What Does “Queer” Mean?

What does queer mean? Who “counts” as queer? Who can say the word "queer?" These are questions that people have asked me for years. These days, I sometimes feel that people are afraid to ask so here are my thoughts.

Yes, you can say queer even if you don't identify as queer. You don't have to be a member of the LGBTQIA2S+ community to be queer; same gender loving folx are sometimes the least queer folx in the room. (Yes, I said it!) Poly and kinky people are queer. Yes, asexual or ace individuals are queer.

These aren’t universally accepted positions in the LGBTQIA2S+ community; they are my positions. The perspectives I’m sharing in this post are grounded in my personal experience as well decades of experience as a queer studies researcher and professor.

The concept of queer calls into question the ways social norms enforce inequalities and oppress people on the margins. Queer….

🌈Is not a synonym for “gay” or “lesbian.”
🌈Makes some people uncomfortable. That’s the point. It takes our “shameful” histories and reclaims them as a badge of pride.
🌈Decenters cisheteronormativity because it shows how the norm requires the anti-normative to define itself.
🌈Cannot be reduced to a single meaning.
🌈Critiques those who would confine the complexity and fluidity of sexuality and gender to fixed or inherent identities: gay, straight, man, woman, etc.
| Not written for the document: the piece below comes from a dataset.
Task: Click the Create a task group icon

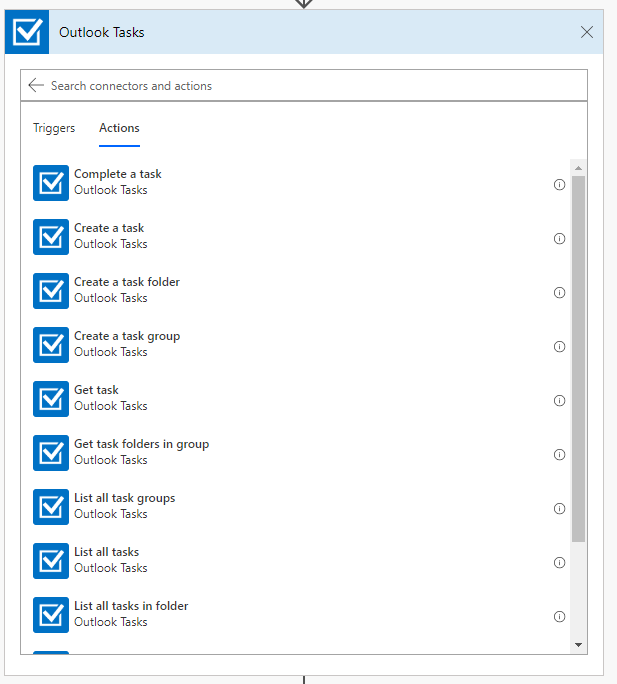Action: point(51,345)
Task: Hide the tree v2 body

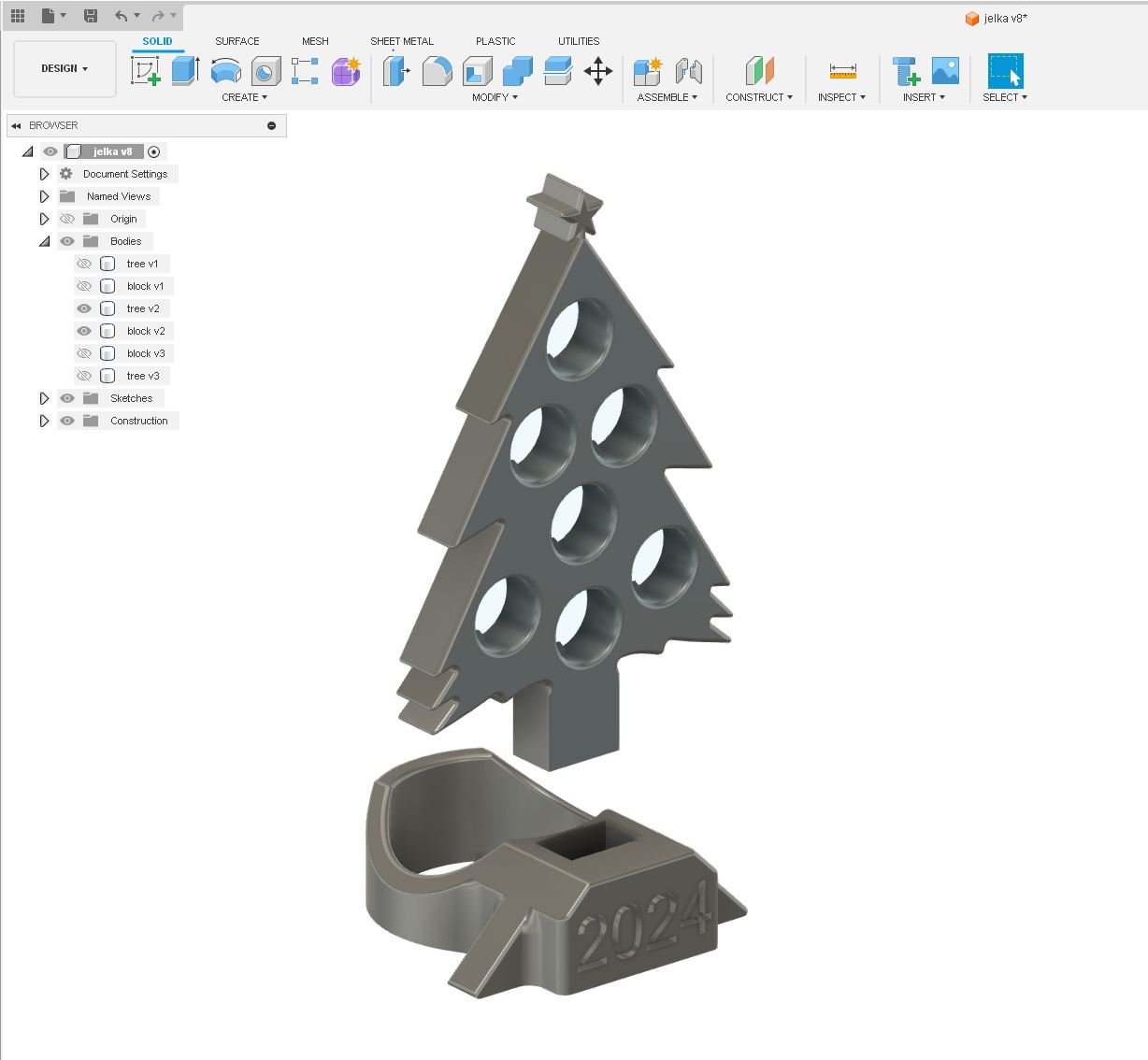Action: 84,308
I’ve always been a fan of the term because I believe that our attachment to normative identities is a form of social control for people of all sexualities and genders.
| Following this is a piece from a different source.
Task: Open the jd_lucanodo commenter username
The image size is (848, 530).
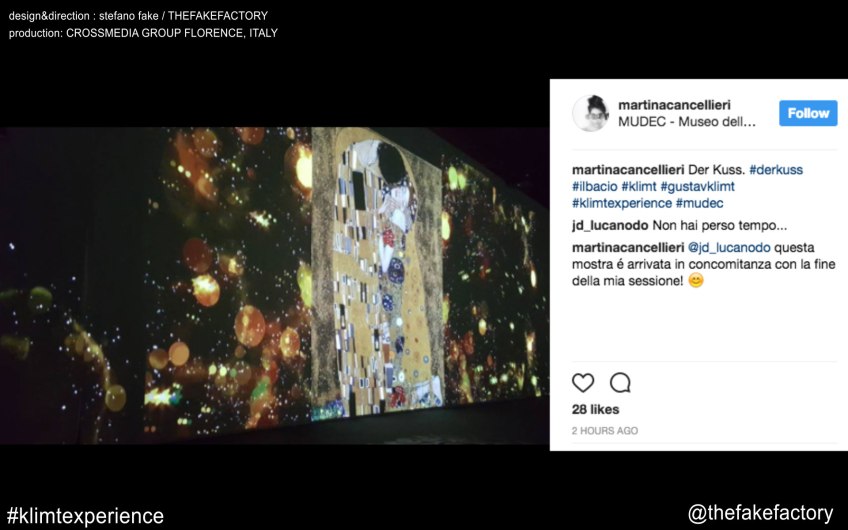Action: tap(610, 226)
The word queer has a long history, going back centuries, although it wasn’t commonly used until the beginning of the 18th century. (No, that’s not a typo) In the 1990s, it was reclaimed by grassroots activists as an act of defiance and resistance to heteronormativity (and homonormativity), adopted by queer scholars like me, and began to move into mainstream culture, most famously in the series Queer Eye for the Straight Guy.

There are problems with the term queer and its politics. The capaciousness of queer is part of its appeal but also its weakness. As a signifier of community and an umbrella category, it can imply a unity that’s homogenizing. We must always remember that LGBTQIA2S+ folx are people of diverse races, ethnicities, genders, classes, abilities, etc. The silences around race and racism remain persistent problems in queer and trans communities. If queer is to live up to its radical potential, it must be a tool for amplifying and elevating, not erasing, difference.